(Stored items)

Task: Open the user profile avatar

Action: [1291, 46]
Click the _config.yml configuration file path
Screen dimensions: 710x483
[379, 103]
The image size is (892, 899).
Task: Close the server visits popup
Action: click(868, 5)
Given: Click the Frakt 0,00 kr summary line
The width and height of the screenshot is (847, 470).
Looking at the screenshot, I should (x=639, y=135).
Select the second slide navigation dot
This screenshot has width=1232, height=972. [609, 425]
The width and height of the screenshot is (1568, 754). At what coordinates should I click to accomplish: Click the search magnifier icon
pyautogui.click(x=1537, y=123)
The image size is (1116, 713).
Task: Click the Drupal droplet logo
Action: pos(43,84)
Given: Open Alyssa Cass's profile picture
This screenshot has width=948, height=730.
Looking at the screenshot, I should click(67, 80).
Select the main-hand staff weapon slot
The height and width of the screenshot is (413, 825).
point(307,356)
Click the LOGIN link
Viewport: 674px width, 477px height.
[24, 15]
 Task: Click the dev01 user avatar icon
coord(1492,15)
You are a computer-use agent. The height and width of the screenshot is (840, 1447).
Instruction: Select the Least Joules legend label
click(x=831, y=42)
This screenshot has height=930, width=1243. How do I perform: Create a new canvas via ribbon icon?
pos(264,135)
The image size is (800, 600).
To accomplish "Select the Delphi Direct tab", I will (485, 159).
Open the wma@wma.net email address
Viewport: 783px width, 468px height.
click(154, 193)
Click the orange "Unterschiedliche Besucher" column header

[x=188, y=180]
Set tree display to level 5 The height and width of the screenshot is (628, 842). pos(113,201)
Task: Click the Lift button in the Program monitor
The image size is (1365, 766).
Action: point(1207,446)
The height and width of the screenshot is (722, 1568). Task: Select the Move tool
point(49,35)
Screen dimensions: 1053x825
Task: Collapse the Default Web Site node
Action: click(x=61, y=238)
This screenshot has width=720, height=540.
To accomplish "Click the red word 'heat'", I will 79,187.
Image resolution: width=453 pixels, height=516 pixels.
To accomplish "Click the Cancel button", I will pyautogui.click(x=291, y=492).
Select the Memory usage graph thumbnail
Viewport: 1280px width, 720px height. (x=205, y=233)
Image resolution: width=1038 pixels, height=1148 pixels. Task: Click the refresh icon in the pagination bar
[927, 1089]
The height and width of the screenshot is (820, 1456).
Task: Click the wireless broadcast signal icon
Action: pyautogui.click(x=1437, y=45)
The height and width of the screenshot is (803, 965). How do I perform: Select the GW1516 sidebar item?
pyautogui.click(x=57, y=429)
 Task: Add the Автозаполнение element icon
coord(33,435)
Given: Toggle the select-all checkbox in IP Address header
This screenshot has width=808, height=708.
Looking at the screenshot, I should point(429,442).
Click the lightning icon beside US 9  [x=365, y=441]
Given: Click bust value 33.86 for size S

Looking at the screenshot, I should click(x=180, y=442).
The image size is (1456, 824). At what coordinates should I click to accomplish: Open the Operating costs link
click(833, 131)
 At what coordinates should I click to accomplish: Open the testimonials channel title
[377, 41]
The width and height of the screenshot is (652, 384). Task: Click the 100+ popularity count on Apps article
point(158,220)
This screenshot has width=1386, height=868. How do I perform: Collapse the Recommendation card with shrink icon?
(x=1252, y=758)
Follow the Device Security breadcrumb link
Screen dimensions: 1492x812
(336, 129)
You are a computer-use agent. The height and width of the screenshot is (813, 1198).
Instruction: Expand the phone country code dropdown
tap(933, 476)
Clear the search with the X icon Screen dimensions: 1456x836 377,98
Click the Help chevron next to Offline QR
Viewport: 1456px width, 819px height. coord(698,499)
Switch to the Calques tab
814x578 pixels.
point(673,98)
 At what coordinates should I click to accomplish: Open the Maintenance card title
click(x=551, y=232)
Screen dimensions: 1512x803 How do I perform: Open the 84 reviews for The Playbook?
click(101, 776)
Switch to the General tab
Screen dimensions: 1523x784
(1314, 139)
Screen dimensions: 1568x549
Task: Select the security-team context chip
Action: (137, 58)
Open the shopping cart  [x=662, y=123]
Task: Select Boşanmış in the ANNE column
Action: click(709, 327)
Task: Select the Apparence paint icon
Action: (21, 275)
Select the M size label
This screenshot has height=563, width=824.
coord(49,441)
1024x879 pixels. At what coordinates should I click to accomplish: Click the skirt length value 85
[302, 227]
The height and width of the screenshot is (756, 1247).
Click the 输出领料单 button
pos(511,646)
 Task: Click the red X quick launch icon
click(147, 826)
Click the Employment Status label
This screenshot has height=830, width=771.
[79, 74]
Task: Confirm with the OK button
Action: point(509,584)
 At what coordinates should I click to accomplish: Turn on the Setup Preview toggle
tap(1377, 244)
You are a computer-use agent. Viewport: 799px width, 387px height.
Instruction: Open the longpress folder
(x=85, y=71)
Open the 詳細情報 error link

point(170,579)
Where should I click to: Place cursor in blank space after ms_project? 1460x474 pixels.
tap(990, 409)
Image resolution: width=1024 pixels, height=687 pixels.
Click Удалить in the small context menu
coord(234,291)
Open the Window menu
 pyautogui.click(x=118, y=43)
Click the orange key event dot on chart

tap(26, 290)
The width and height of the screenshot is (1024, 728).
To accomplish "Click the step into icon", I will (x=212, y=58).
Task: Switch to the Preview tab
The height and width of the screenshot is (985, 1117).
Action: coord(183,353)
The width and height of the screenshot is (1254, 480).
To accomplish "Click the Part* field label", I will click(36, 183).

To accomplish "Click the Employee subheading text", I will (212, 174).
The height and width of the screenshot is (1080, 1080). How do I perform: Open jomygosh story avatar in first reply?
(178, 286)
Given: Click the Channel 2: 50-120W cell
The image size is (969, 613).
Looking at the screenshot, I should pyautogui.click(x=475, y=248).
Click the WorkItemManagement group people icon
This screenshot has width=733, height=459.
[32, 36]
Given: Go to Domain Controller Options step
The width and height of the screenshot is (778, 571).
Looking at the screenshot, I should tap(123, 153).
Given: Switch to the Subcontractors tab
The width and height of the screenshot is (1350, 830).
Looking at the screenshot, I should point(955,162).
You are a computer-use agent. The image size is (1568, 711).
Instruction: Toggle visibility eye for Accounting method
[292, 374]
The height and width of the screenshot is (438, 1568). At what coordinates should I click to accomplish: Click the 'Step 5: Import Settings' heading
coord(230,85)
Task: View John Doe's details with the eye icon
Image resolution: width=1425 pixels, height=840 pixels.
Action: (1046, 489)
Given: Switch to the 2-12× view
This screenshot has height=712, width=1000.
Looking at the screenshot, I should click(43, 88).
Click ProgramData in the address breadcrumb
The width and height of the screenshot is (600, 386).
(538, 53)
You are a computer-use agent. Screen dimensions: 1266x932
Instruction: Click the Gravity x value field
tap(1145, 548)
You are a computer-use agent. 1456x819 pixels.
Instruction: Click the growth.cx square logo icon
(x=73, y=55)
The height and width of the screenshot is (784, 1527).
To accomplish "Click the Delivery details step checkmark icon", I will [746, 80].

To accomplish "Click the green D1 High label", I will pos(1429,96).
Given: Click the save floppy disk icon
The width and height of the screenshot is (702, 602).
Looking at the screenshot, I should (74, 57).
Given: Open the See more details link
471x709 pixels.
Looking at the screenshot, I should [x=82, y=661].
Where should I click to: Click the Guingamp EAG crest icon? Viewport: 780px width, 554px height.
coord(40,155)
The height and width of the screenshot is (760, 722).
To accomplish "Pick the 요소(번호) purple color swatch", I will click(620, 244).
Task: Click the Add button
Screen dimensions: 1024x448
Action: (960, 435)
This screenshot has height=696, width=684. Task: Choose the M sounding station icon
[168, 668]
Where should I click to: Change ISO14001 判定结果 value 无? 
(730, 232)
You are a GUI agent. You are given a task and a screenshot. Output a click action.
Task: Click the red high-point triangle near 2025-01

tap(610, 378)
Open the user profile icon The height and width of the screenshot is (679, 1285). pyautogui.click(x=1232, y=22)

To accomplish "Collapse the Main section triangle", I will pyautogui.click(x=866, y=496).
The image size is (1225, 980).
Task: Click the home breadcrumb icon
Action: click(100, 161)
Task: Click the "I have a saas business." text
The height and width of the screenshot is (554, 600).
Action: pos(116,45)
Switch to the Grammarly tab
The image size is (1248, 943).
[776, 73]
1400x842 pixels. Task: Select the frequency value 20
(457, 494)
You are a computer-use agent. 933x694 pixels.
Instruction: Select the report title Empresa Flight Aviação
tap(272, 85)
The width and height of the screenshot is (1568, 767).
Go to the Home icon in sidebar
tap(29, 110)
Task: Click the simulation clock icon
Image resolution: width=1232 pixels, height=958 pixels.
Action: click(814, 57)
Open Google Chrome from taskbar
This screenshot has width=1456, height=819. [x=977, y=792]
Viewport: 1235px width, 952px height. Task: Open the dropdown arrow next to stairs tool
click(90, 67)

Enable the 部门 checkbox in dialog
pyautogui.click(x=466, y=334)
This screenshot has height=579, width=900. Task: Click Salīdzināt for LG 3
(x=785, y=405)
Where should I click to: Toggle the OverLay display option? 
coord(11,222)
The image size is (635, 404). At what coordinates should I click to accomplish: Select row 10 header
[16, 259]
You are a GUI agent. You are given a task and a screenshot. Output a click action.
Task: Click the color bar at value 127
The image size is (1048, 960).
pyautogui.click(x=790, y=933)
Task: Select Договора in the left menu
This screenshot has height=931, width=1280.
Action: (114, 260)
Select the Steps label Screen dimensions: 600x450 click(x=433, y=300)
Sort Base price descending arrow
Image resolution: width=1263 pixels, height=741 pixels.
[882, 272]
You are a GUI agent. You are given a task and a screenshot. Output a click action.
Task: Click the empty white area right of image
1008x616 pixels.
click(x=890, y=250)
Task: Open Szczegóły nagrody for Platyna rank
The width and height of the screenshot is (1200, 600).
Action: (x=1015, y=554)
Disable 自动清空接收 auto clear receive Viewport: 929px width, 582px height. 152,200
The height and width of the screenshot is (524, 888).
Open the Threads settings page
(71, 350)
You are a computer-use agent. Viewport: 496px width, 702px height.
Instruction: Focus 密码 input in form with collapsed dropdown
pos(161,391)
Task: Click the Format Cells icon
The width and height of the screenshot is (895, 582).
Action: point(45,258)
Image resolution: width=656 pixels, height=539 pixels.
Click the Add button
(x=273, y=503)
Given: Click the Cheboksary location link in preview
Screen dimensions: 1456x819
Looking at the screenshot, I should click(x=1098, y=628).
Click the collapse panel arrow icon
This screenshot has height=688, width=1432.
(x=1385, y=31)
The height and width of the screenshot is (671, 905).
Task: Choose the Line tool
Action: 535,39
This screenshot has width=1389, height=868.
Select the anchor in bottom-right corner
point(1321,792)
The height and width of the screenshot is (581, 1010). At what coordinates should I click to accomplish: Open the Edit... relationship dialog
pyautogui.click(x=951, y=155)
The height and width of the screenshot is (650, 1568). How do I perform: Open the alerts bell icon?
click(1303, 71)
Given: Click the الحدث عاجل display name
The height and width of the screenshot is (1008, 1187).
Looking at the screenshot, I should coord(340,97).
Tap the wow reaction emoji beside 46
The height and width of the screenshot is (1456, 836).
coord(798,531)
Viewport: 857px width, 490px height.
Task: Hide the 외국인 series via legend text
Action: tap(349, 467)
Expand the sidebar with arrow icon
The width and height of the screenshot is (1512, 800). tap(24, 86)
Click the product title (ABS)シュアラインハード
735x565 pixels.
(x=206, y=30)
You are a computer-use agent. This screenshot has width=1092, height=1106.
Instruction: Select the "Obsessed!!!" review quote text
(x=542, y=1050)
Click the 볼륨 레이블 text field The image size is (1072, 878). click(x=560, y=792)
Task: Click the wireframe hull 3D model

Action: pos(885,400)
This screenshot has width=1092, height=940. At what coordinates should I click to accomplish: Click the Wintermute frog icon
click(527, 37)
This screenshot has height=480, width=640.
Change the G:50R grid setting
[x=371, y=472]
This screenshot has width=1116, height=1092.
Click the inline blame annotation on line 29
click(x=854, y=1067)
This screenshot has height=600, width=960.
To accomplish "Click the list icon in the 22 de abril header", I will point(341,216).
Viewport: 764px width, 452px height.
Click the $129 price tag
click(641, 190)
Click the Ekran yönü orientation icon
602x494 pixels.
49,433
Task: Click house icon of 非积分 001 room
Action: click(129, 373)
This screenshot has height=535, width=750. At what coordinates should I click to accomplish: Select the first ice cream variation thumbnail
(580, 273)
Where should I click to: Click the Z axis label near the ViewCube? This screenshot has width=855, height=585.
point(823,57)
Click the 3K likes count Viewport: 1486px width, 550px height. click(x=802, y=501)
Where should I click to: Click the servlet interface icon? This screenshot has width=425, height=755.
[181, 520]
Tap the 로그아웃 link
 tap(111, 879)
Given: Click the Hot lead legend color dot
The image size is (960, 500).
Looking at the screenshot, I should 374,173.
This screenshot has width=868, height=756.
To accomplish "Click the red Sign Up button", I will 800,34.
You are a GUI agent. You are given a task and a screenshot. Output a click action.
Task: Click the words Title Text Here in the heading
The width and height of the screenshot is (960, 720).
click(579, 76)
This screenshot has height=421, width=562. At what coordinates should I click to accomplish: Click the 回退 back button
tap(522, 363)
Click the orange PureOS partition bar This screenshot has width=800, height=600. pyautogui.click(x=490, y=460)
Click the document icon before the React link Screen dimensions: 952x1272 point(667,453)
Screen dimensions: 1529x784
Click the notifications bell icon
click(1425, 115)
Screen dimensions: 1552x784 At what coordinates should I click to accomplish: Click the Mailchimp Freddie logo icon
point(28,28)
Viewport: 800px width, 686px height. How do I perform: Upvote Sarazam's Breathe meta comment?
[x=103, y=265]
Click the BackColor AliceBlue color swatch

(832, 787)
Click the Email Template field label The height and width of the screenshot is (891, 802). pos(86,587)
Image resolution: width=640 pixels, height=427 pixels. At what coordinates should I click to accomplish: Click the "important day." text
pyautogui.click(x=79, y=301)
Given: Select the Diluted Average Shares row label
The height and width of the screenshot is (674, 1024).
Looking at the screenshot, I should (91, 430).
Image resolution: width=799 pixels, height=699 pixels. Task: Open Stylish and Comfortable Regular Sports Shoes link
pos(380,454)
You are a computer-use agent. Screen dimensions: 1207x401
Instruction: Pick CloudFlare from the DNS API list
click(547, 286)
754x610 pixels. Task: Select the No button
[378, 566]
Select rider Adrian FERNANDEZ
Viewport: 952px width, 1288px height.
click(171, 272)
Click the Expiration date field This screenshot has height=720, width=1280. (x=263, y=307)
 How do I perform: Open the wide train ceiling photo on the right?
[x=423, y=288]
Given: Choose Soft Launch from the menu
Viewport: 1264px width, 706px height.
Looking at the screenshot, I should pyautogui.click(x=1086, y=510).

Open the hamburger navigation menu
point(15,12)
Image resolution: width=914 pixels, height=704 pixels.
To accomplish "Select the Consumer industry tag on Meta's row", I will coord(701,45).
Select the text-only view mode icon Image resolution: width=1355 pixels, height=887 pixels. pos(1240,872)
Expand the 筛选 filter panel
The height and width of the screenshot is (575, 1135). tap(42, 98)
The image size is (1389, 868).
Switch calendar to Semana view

*Exercise goal*: Which lines hold the string "Switch"? Copy all of them from the data above.

*Written solution*:
Switch to the Calques tab
Switch to the General tab
Task: Switch to the Preview tab
Given: Switch to the Subcontractors tab
Given: Switch to the 2-12× view
Switch to the Grammarly tab
Switch calendar to Semana view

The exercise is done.